From a2ef45e13f57976f84887f7825afbd49dc0b6440 Mon Sep 17 00:00:00 2001
From: jayantp2003 <jayantparakh2003@gmail.com>
Date: Fri, 11 Oct 2024 17:08:04 +0530
Subject: [PATCH] Fix #859: Resolve issue with large zip breaking stream
 endpoint

---
 application/parser/file/rst_parser.py | 53 ++++++++++++++++++++++++++-
 1 file changed, 52 insertions(+), 1 deletion(-)

diff --git a/application/parser/file/rst_parser.py b/application/parser/file/rst_parser.py
index 633ec844..eb9043b2 100644
--- a/application/parser/file/rst_parser.py
+++ b/application/parser/file/rst_parser.py
@@ -91,6 +91,48 @@ class RstParser(BaseParser):
             ]
         return rst_tups
 
+    def chunk_by_token_count(self, text: str, max_tokens: int = 100) -> List[str]:
+        """Chunk text by token count."""
+        # words = text.split()
+        # chunks = []
+        # current_chunk = []
+        # current_token_count = 0
+
+        # for word in words:
+        #     word_token_len = len(word.split())  # Token count
+        #     if current_token_count + word_token_len > max_tokens:
+        #         chunks.append(" ".join(current_chunk))
+        #         current_chunk = []
+        #         current_token_count = 0
+        #     current_chunk.append(word)
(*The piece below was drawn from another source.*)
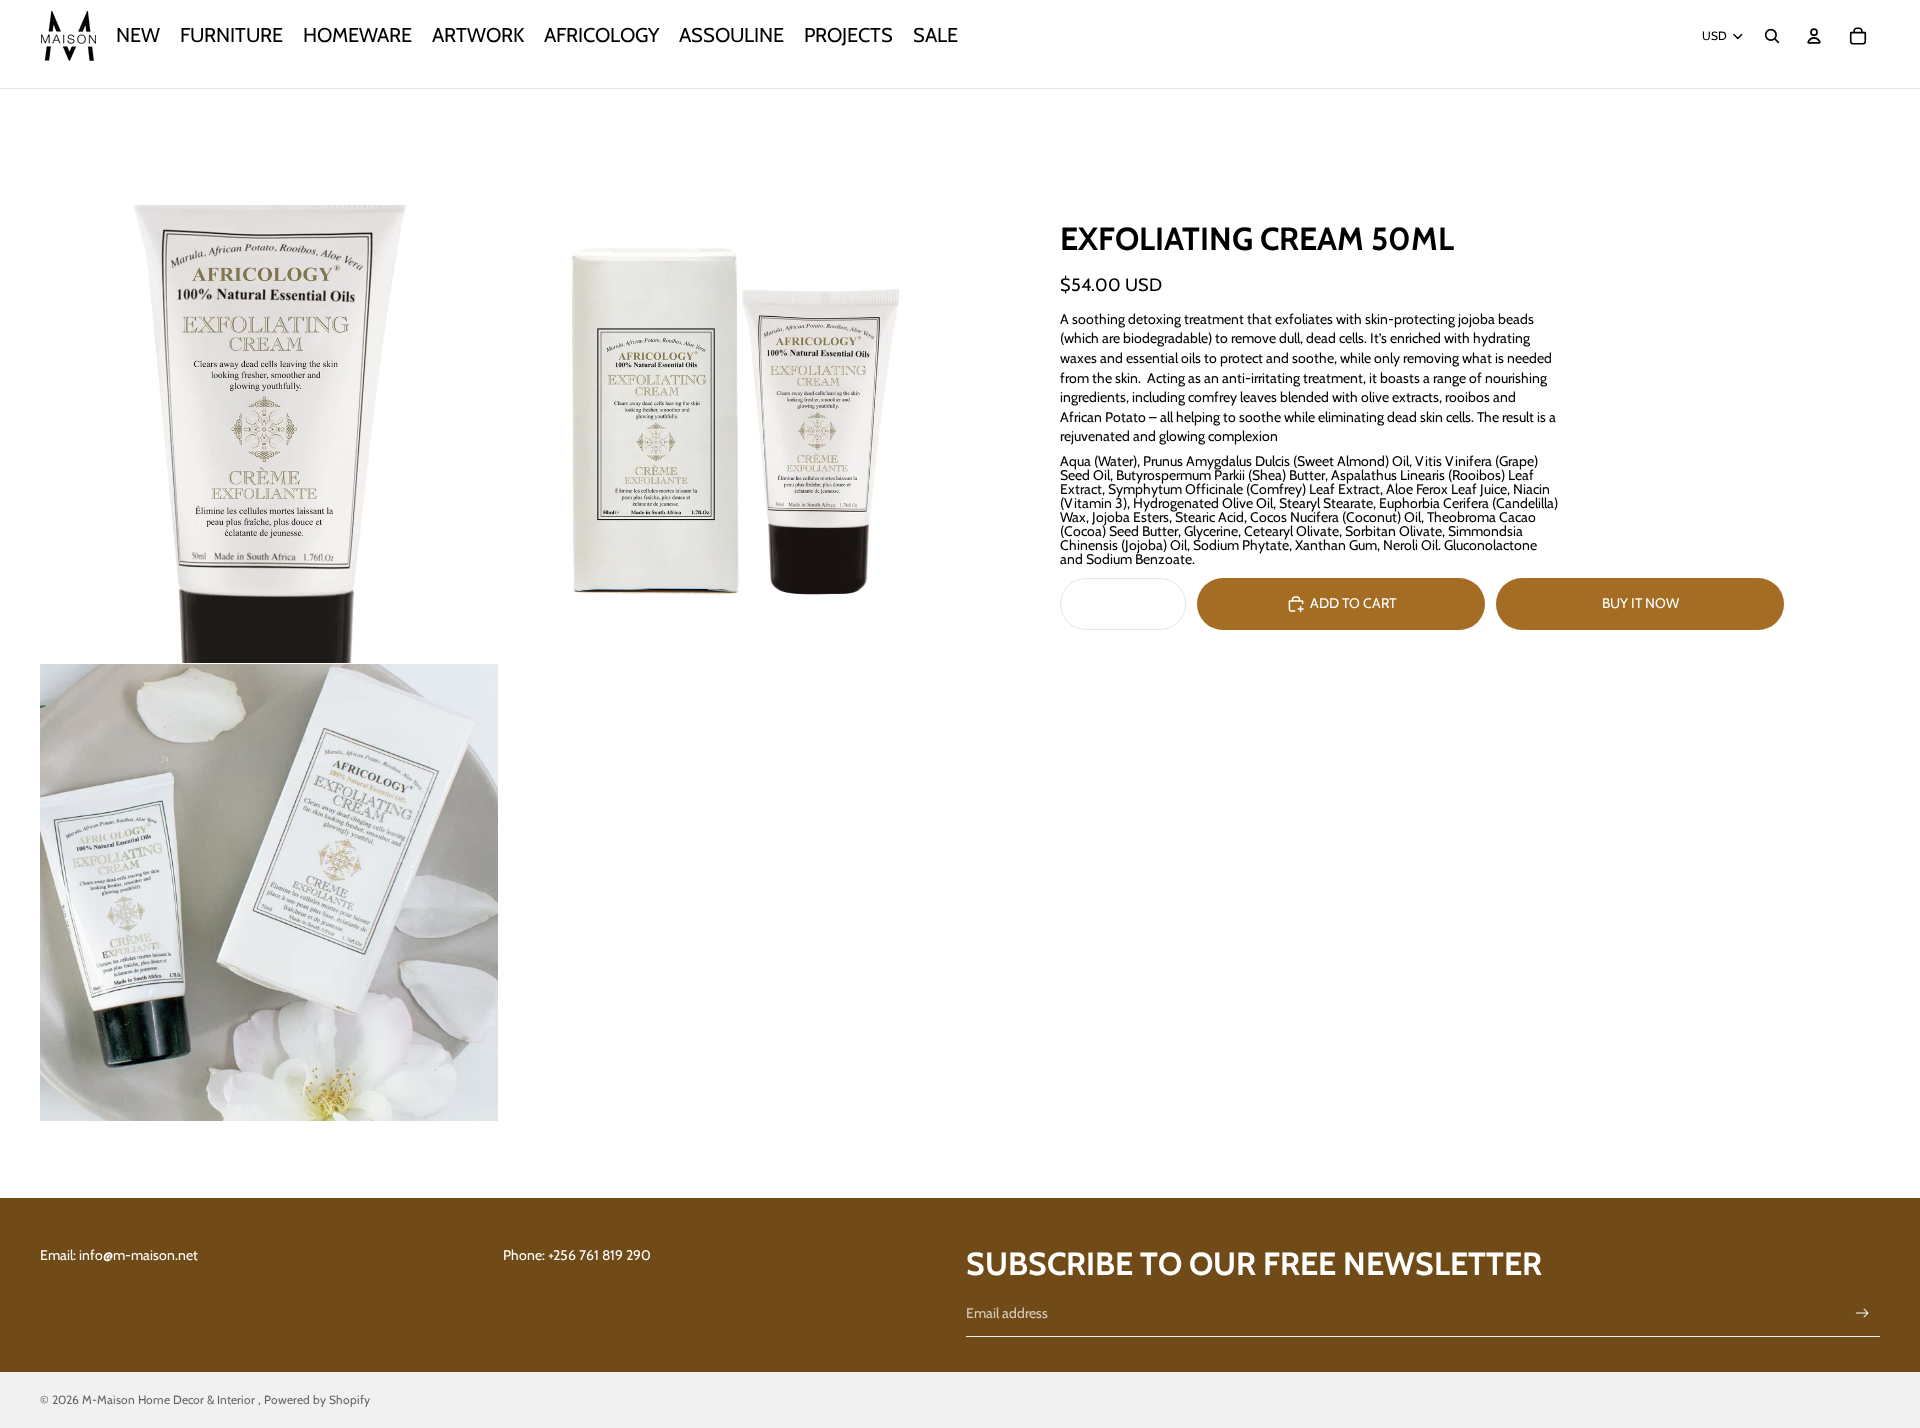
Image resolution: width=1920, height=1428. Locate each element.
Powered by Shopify (317, 1399)
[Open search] (1772, 36)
+        #     current_token_count += word_token_len
+
+        # if current_chunk:
+        #     chunks.append(" ".join(current_chunk))
+
+        # return chunks
+    
+
+        avg_token_length = 5
+    
+        # Calculate approximate chunk size in characters
+        chunk_size = max_tokens * avg_token_length
+        
+        # Split text into chunks
+        chunks = []
+        for i in range(0, len(text), chunk_size):
+            chunk = text[i:i+chunk_size]
+            
+            # Adjust chunk to end at a word boundary
+            if i + chunk_size < len(text):
+                last_space = chunk.rfind(' ')
+                if last_space != -1:
+                    chunk = chunk[:last_space]
+            
+            chunks.append(chunk.strip())
+        
+        return chunks
+    
     def remove_images(self, content: str) -> str:
         pattern = r"\.\. image:: (.*)"
         content = re.sub(pattern, "", content)
@@ -136,7 +178,7 @@ class RstParser(BaseParser):
         return {}
 
     def parse_tups(
-            self, filepath: Path, errors: str = "ignore"
+            self, filepath: Path, errors: str = "ignore",max_tokens: Optional[int] = 1000
     ) -> List[Tuple[Optional[str], str]]:
         """Parse file into tuples."""
         with open(filepath, "r") as f:
@@ -156,6 +198,15 @@ class RstParser(BaseParser):
             rst_tups = self.remove_whitespaces_excess(rst_tups)
         if self._remove_characters_excess:
             rst_tups = self.remove_characters_excess(rst_tups)
+
+        # Apply chunking if max_tokens is provided
+        if max_tokens is not None:
+            chunked_tups = []
+            for header, text in rst_tups:
+                chunks = self.chunk_by_token_count(text, max_tokens)
+                for idx, chunk in enumerate(chunks):
+                    chunked_tups.append((f"{header} - Chunk {idx + 1}", chunk))
+            return chunked_tups    
         return rst_tups
 
     def parse_file(